Internal documents seized by the FBI show that CAIR and its founders, Omar Ahmad and Nihad Awad, were a part of the Palestine Committee. Both men appear on a telephone list of Palestine Committee members (Ahmad is listed under a pseudonym "Omar Yehya), and CAIR is listed on a meeting agenda listing the committee's branches.
"[U] ntil we can resolve whether there continues to be a connection between CAIR or its executives and HAMAS," an FBI official wrote in 2009, "the FBI does not view CAIR as an appropriate liaison partner." In a 2009 ruling, the presiding judge wrote that he saw "ample evidence to establish the associations of CAIR ... with Hamas."
Asked to condemn Hamas as recently as November, Ayloush angrily said the very act of asking the question was "not acceptable," and "proves that you have nothing but bigotry in you." In a blog post a year ago, Ayloush offered his view of groups deserving the label "terrorist."
"It is used by Israel to describe Palestinians who oppose its illegal and brutal occupation of their land," he wrote. When it came time to name groups Ayloush accepts as terrorist, no Palestinian entities were included. Instead, he listed "Al Qaeda, Jewish Defense League, KKK, Neo-Nazis, and many others which have engaged in terrorism."
Fateen Atassi, who also heads the group's Chicago chapter, is another SAC board member who has had close relations with CAIR. Atassi appeared at a joint press conference with the CAIR Chicago's Executive Director Ahmed Rehab in August 2012 to protest against the bloodshed in Syria.
Shaam Relief, the other sponsor of al-Nabulsi's tour, has its own radical streak.

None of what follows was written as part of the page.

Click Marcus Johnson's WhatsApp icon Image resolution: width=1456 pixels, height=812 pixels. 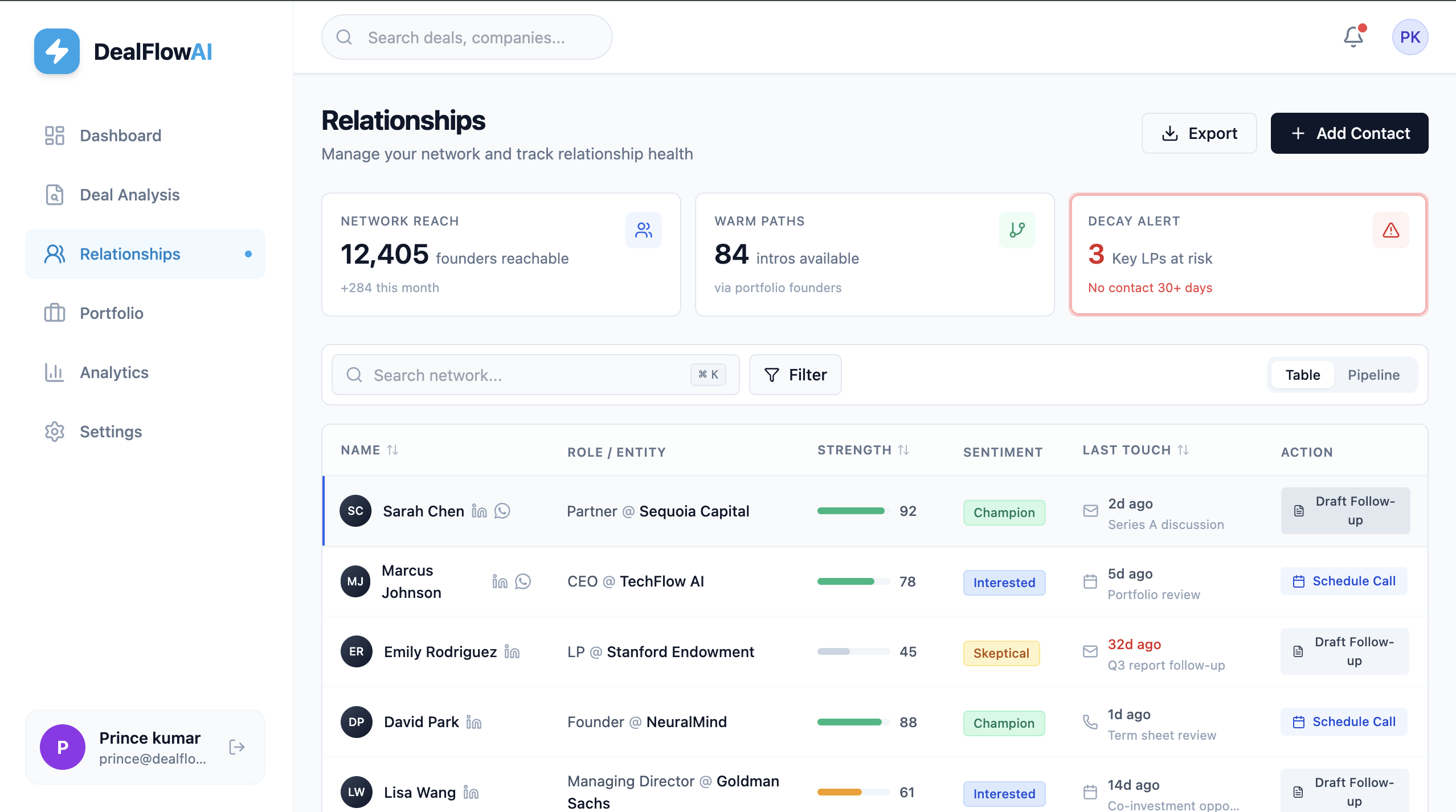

Director Ghassan Hitto actively supported the defendants during the Holy Land Foundation's Hamas-support trial. Hitto pushed the talking point that HLF's only crime was helping suffering Palestinian children during a July 2007 event in Plano, Texas sponsored by a pro-Holy Land Foundation coalition called the Hungry for Justice Coalition.
"Hungry for Justice is a coalition that strongly believes feeding hungry children, orphans, widows or men is not a crime," he said. "Hungry for Justice is a coalition that strongly believes opposing the brutal Israeli occupation of Palestine is not a crime. Hungry for Justice is a coalition that strongly believes in due process. Hungry for Justice is a coalition that strongly believes in the first amendment and the freedom of speech."

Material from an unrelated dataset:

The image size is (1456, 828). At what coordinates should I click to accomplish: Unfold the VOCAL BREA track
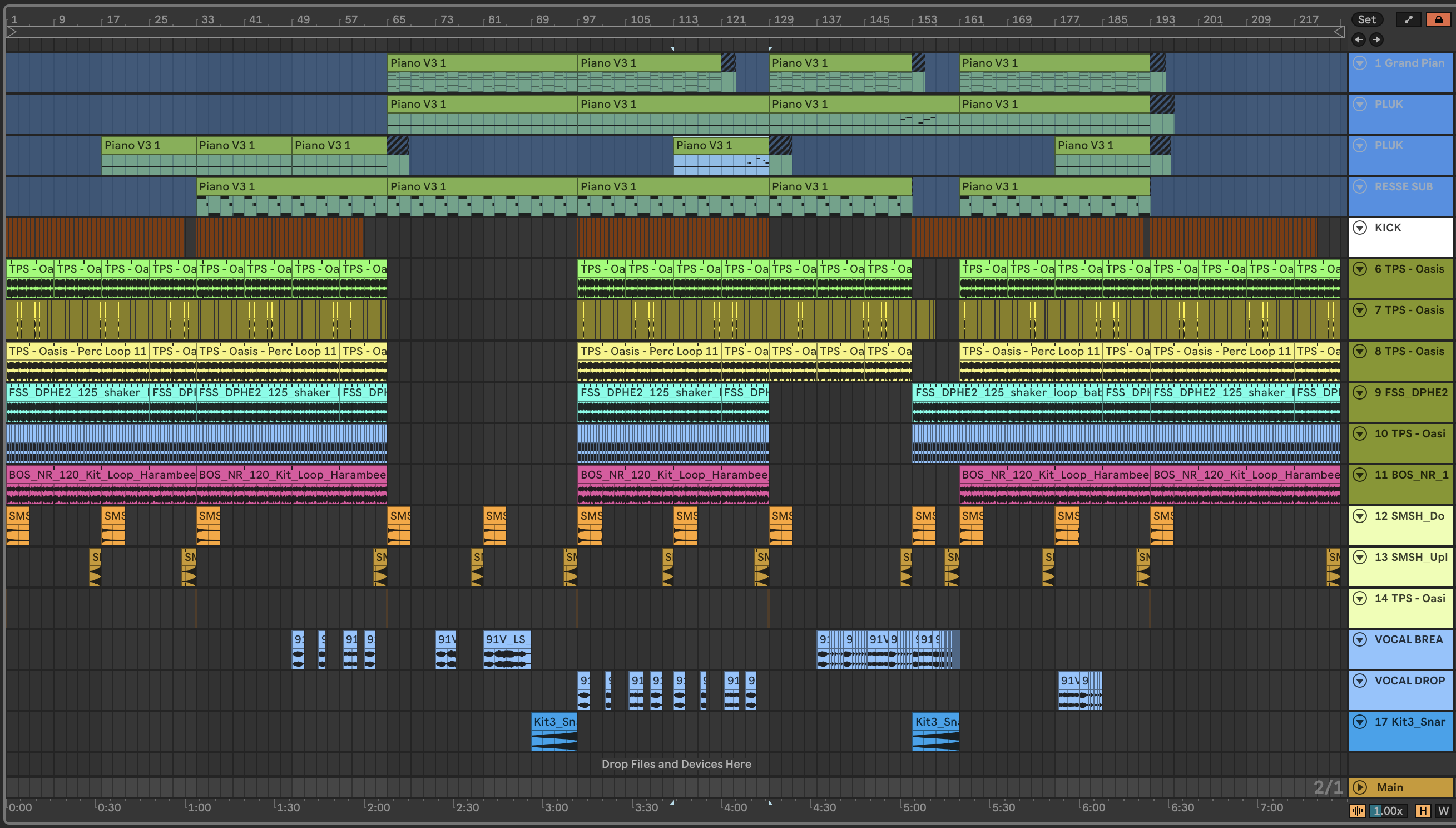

Last March the Syrian National Council, the main political arm of the anti-Assad uprising, named Hitto as its interim prime minister. Hitto served in this post until July when he resigned because he could not form an interim government. He was a member of the SAC's board of directors prior to his appointment as prime minister.
The SAC is not alone among Syrian-American groups in working with pro-jihadist clerics. Last month Mouaz Moustafa, who heads the Syrian Emergency Taskforce (SETF), argued that the United States should reach out to the Islamic Front. He called the jihadist coalition the "best hope" for the West to fight al-Qaida in Syria, although some of the Front's leaders have friendly relations with Jabhat al-Nusra.
"They should also be seen as the best hope against al-Qaida and the extremists in Syria and also against Hizballah and Assad," Moustafa said in a podcast. "I think the international community and the West in general must engage with the Islamic Front and need to be more pragmatic and realistic about what is going on ground in Syria in order to bring them on board with whatever political solution will happen in the future."
Inviting al-Nabulsi and al-Rifai, together with Moustafa's favorable statements about the Islamic Front suggest that the leaders of these Syrian-American groups may not be as moderate as they publicly claim.